▶ _Text_

** START **

A discussion at the Wits School of Governance on Monday on the idea of a wealth tax for SA came in a week interesting for at least two reasons. One was the release by Statistics SA of a report on poverty that shows that income inequality as measured by the Gini coefficient has improved just a fraction, from 0.72 in 2006 to 0.69 in 2011 and 0.68 in 2015.
At least it’s not worse, but that doesn’t make it good. At this level, SA remains one of the world’s most unequal societies. And when it comes to wealth inequality, estimates are that the Gini is an extraordinary 0.95 – making SA an almost perfectly unequal society.
This was also a week in which it began to be clear just how short of money Finance Minister Malusi Gigaba is likely to find himself as he crafts the October medium-term budget, with indications that revenue collections could fall as much as R50bn short of February’s budget targets. The public purse was already under pressure and now the search for new sources of tax is likely to be even more intense. So, would a wealth tax plug the revenue gap? And would it reduce inequality?
On the first question, the answer is a loud no. International evidence suggests SA would do well to collect even 1% to 2% of its tax take through a wealth tax, so, no more than R10bn to R30bn at most. That is in large part because SA is so unequal: there simply aren’t that many wealthy people.
Nor has the tax proved to be a "pot of gold", with several countries including India, having abandoned wealth taxes in recent years. Judge Dennis Davis, whose tax committee called for public submissions on a possible wealth tax in April, is emphatic that the tax is not the "silver bullet" for revenue many of those who have made submissions imagine. But speaking at Wits this week, he put a strong case for the tax nonetheless, based mainly on SA’s high level of wealth inequality, the power that wealth confers and questions of political legitimacy.
"We have got to have something. We can’t leave vast swathes of wealth to be utterly immunised from tax," he said.

** END **

▶ _What this task involves_
Reproduce the article above on a wealth tax for South Africa, word for word and in full.

▶ _Information shown_
** START **

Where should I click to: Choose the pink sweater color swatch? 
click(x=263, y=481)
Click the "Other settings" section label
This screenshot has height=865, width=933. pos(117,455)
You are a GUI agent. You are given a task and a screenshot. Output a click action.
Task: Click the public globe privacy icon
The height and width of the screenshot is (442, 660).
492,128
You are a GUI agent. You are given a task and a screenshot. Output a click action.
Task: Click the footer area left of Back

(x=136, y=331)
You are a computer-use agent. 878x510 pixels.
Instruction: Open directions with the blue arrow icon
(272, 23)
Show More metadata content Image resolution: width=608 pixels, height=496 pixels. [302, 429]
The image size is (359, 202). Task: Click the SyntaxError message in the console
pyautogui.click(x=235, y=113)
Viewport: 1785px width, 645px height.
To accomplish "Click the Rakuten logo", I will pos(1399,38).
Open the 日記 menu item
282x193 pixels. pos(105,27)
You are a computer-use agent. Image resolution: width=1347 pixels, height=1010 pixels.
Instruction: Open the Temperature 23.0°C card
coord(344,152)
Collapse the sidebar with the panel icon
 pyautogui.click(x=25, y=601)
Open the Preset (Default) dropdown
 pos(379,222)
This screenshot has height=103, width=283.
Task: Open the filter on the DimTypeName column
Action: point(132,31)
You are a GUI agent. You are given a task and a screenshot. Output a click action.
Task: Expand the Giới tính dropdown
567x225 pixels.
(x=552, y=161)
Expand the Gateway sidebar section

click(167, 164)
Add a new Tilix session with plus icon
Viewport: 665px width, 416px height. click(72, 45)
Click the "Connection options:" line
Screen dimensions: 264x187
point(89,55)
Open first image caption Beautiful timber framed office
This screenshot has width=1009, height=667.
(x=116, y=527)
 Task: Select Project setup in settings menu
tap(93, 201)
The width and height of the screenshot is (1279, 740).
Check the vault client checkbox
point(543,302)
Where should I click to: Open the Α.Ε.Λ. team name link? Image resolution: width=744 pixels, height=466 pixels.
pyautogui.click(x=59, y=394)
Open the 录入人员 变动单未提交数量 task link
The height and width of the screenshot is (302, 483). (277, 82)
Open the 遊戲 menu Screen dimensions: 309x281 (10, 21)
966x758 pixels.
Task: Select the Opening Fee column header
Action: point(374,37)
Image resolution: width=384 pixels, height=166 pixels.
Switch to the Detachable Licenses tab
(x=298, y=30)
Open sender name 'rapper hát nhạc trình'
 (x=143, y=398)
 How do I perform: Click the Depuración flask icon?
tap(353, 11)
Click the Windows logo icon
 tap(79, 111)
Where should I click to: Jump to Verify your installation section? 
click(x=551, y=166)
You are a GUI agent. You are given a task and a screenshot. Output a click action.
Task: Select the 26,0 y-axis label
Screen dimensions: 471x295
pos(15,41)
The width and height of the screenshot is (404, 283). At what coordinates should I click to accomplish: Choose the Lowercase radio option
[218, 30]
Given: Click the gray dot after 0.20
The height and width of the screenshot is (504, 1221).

** END **

▶ _The answer_
A discussion at the Wits School of Governance on Monday on the idea of a wealth tax for SA came in a week interesting for at least two reasons. One was the release by Statistics SA of a report on poverty that shows that income inequality as measured by the Gini coefficient has improved just a fraction, from 0.72 in 2006 to 0.69 in 2011 and 0.68 in 2015.
At least it’s not worse, but that doesn’t make it good. At this level, SA remains one of the world’s most unequal societies. And when it comes to wealth inequality, estimates are that the Gini is an extraordinary 0.95 – making SA an almost perfectly unequal society.
This was also a week in which it began to be clear just how short of money Finance Minister Malusi Gigaba is likely to find himself as he crafts the October medium-term budget, with indications that revenue collections could fall as much as R50bn short of February’s budget targets. The public purse was already under pressure and now the search for new sources of tax is likely to be even more intense. So, would a wealth tax plug the revenue gap? And would it reduce inequality?
On the first question, the answer is a loud no. International evidence suggests SA would do well to collect even 1% to 2% of its tax take through a wealth tax, so, no more than R10bn to R30bn at most. That is in large part because SA is so unequal: there simply aren’t that many wealthy people.
Nor has the tax proved to be a "pot of gold", with several countries including India, having abandoned wealth taxes in recent years. Judge Dennis Davis, whose tax committee called for public submissions on a possible wealth tax in April, is emphatic that the tax is not the "silver bullet" for revenue many of those who have made submissions imagine. But speaking at Wits this week, he put a strong case for the tax nonetheless, based mainly on SA’s high level of wealth inequality, the power that wealth confers and questions of political legitimacy.
"We have got to have something. We can’t leave vast swathes of wealth to be utterly immunised from tax," he said.